Problem statement:
Please translate this sentence from the reverse osmosis text into Spanish: "Contaminant removal by the system may vary depending on operating conditions and equipment."

Text passage:
------------------------

Contaminants removed from water by reverse osmosis
Reverse osmosis (RO) systems frequently are used to reduce the levels of total dissolved solids and
suspended particles within water. These systems remove a variety of ions and metals as well as
certain organic, inorganic and bacterial contaminants. Some contaminants treated effectively by RO
are listed in Table I. This table is not an exhaustive list of contaminants that RO may remove, but
rather lists those for which RO can be a practical treatment method for treating household drinking
water. Most RO systems also include activated carbon (AC) filters and the carbon provides the
treatment for some contaminants, as noted in the table. The RO membrane alone may not be an
effective method for total removal of these contaminants, but a properly designed system may be
effective in reducing these contaminants to safe levels. Contaminant removal by the system may vary
depending on operating conditions and equipment. Refer to the equipment section of this guide for
further explanation of activated carbon filters combined with RO.

Reverse osmosis can remove microorganisms. However, it is not recommended for that use (i.e., only
coliform-free water should be fed to the system) because membrane deterioration can occur due to
the bacteria, and contamination may occur through pinhole leaks.

------------------------

Raw data:
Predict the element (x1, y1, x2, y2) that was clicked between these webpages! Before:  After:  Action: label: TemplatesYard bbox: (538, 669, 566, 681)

------------------------

Your solution:
La eliminación de contaminantes por parte del sistema puede variar según las condiciones de funcionamiento y el equipo.